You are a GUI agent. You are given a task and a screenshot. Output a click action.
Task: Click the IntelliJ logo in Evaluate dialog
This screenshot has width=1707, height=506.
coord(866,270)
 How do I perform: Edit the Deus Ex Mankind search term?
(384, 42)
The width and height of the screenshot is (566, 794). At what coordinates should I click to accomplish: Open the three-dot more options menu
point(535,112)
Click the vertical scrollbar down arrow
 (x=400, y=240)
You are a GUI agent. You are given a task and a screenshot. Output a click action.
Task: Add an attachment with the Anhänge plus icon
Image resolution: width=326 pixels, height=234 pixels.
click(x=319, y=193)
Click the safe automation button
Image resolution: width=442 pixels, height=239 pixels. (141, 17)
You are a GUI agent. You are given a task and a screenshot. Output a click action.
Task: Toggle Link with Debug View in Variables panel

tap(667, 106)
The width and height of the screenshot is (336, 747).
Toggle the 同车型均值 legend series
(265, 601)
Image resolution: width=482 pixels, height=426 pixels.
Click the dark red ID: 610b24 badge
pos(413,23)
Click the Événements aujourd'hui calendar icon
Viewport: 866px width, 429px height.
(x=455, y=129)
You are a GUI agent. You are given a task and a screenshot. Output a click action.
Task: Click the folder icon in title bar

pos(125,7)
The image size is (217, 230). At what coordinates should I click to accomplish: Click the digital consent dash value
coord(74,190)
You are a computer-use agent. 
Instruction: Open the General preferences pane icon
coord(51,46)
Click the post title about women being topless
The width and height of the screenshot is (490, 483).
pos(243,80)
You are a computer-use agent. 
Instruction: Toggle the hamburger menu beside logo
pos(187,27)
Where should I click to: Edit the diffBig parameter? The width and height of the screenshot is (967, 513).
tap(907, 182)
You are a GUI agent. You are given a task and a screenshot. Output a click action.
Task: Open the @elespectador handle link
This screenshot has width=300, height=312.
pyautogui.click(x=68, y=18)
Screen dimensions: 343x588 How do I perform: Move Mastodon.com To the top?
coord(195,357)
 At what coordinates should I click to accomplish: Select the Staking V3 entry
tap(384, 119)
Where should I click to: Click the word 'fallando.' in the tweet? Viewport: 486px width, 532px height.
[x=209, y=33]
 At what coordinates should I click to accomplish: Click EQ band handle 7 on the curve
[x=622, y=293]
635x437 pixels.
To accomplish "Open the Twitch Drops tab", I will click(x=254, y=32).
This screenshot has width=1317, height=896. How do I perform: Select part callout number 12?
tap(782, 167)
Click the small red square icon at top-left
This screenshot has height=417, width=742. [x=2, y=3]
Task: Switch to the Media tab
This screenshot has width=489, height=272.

━━━━━━

[WHAT IS REQUIRED] Set down only these lines, exactly: the one containing "Where should I click to: Click" and each line after it through the end of the entries above.

[EXPECTED ANSWER]
Where should I click to: Click the word 'fallando.' in the tweet? Viewport: 486px width, 532px height.
[x=209, y=33]
 At what coordinates should I click to accomplish: Click EQ band handle 7 on the curve
[x=622, y=293]
635x437 pixels.
To accomplish "Open the Twitch Drops tab", I will click(x=254, y=32).
This screenshot has width=1317, height=896. How do I perform: Select part callout number 12?
tap(782, 167)
Click the small red square icon at top-left
This screenshot has height=417, width=742. [x=2, y=3]
Task: Switch to the Media tab
This screenshot has width=489, height=272.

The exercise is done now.